=== Excerpted records ===
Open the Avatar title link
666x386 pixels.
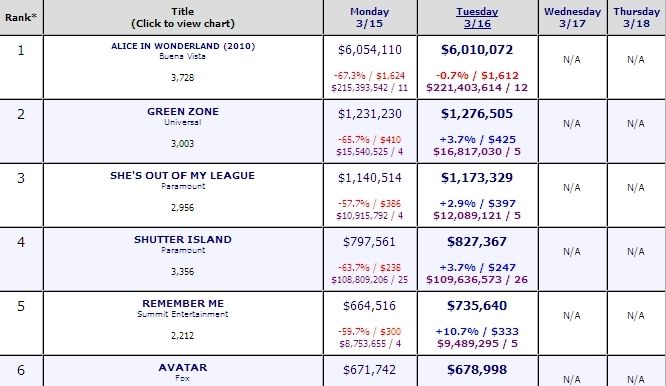pos(183,368)
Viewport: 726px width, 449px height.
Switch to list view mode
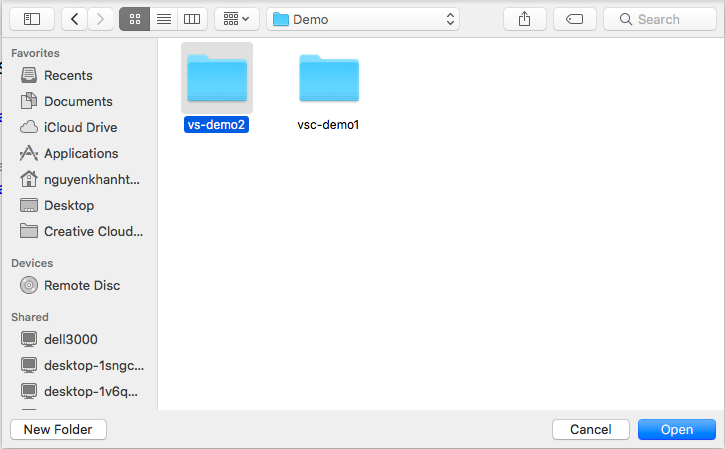coord(163,19)
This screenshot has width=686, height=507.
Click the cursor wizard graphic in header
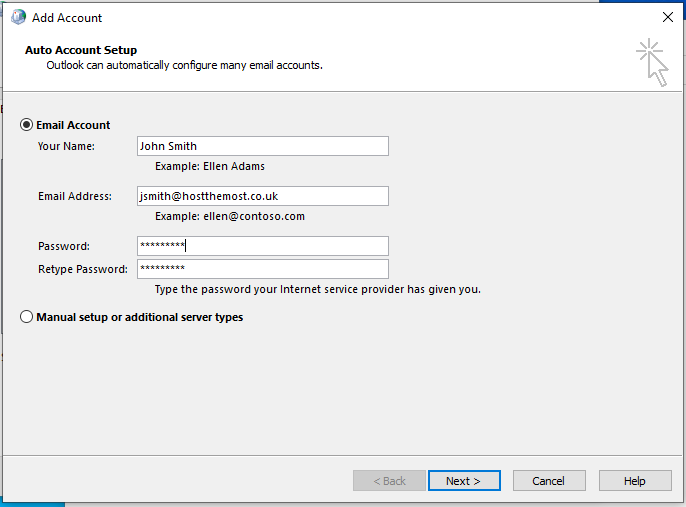click(652, 63)
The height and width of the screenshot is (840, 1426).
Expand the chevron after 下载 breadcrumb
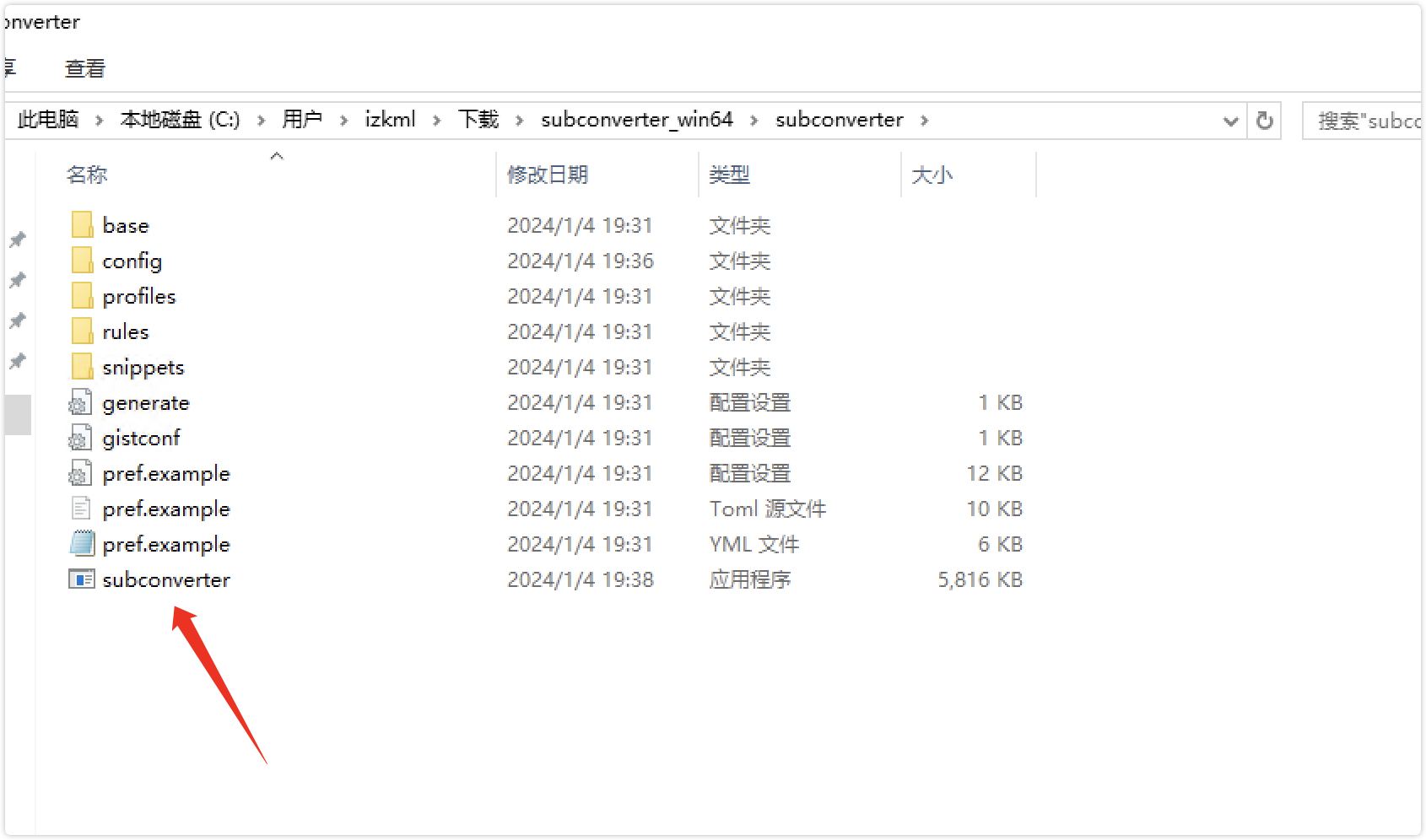pyautogui.click(x=520, y=121)
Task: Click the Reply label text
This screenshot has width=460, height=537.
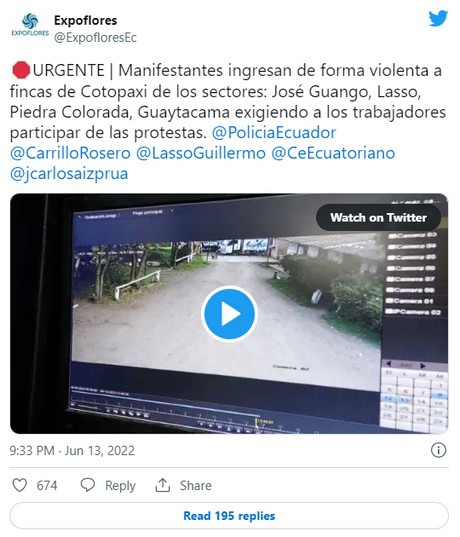Action: pyautogui.click(x=120, y=486)
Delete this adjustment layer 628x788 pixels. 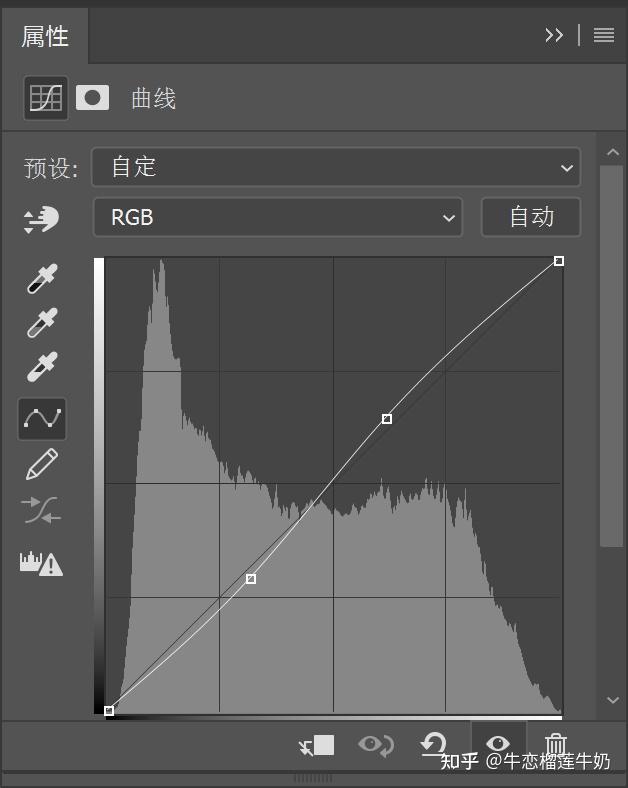[556, 745]
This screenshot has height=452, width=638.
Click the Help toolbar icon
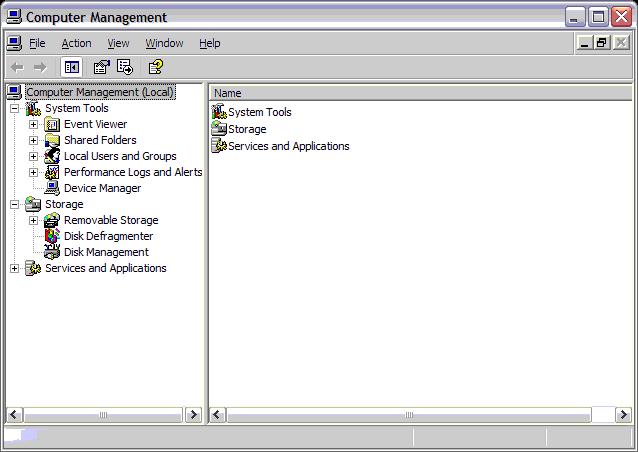point(155,67)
===
#### Task goal
With the pictures left out, copy exactly the lines from the one containing "This screenshot has height=452, width=638." through the final line of the records above, both included.

#### Output of the task
This screenshot has height=452, width=638.
Click the Help toolbar icon
point(155,67)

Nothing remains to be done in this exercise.